A Remedy for Boredom with God
AW Tozer, speaking to students of Wheaton College, in 1954:
"The great doctrines of the Bible are not timely. When a man comes up to me and says, “Mr. Tozer, that was a timely sermon,” I take it as a doubtful compliment, for the truths of God are not timely (that is, geared into time). The truths of God are eternal. They rise above time, and they were as true when Adam was in the garden as they will be true in the millennium or in the ages that follow."Is God Enough", Tozer Speaks to Students, in Quick Verse 6.0, Works of AW Tozer (CDROM)
There are certain great truths: God, God’s creating us, our response and relation to God, human sin, human redemption, the incarnation, the indwelling Christ, the union of the soul with the Triune God. All these are great, eternal truths, true under all kinds of conditions, among all people everywhere and in every age in the world, no less true and no more true because they are absolutely true. Indeed, we will never be where we should be until these become to us the source of thrill. The entertainment of great spiritual concepts will lift us like a song until, brooding upon the great ideas of the Triune God and all He means to us, will thrill us like a stimulant from within.

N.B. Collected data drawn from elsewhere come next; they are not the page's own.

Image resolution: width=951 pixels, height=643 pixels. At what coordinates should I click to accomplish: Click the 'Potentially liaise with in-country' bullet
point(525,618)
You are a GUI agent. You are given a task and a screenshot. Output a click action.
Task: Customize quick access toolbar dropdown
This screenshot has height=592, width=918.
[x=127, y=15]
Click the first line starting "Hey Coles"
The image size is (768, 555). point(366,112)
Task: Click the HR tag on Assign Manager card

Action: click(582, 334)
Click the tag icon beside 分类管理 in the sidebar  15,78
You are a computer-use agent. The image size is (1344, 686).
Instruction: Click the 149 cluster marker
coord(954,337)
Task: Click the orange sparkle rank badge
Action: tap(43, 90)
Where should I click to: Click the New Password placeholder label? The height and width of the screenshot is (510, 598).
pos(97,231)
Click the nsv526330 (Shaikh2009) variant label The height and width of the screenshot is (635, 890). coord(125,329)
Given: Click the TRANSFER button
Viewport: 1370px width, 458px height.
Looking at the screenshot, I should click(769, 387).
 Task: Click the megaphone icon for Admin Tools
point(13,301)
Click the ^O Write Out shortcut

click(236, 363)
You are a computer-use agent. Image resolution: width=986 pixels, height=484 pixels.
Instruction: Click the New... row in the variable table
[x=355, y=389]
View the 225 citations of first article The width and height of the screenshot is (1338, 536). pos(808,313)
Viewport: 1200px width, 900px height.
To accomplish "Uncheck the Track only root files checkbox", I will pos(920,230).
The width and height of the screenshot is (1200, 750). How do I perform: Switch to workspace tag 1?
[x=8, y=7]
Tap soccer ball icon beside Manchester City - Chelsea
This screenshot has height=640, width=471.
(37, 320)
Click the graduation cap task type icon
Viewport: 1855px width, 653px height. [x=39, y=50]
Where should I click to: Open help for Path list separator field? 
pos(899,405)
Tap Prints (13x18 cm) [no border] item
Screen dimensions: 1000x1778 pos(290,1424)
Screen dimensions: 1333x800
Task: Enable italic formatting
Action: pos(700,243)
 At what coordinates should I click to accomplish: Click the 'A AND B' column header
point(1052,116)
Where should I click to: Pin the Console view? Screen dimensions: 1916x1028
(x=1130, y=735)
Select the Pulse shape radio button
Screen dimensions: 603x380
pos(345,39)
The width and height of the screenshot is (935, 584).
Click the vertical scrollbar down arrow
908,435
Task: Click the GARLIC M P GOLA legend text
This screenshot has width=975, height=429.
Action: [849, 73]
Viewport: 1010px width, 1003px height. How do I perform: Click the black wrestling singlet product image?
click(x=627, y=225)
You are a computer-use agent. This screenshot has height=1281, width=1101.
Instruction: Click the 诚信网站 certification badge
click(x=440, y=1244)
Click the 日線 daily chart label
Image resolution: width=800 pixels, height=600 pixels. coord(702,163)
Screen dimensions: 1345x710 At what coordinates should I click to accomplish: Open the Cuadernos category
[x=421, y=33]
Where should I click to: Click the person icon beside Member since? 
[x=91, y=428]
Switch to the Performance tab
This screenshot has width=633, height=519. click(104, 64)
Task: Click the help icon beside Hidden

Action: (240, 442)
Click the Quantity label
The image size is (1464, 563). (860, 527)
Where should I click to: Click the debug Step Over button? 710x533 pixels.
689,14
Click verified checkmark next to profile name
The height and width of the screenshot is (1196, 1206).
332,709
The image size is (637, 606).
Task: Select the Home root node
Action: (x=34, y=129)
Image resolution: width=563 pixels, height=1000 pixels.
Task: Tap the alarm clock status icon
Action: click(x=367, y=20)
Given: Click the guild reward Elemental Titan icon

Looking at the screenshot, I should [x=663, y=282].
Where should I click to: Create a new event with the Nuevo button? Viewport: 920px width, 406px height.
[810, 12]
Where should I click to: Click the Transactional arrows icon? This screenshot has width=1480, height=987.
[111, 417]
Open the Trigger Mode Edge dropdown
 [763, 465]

We will never be where we ought to be until we go back to those old paths and learn to find God. We will cease to be bored with God. We will cease to make His redemptive plan merely an escape from hell and put the thought of hell and all that way behind us in the dim disappearing past. Instead, we will center our affections upon God and Christ, where Christ sits at the right hand of God, and become specialists and experts in the realm of the spiritual life.
It is amazing how little outside stimulus we need if we have that inward stimulus. It is amazing how much God will meet our needs. It will not be God and something else. It will be God everything. And then, wisely, we will gear into our times, and we will gear into the gadgets around us, and we will gear into the needs of others, and in a moment we will become as practical as overshoes and as alert to the needs of the world around us as the most keen sociologist. Nevertheless, at the same time our great anchor will be God above. And if at any moment we should be cut off from our environment so that we did not have the stimulation and comfort of what the world provides, we would still be perfectly restful, for God would be enough."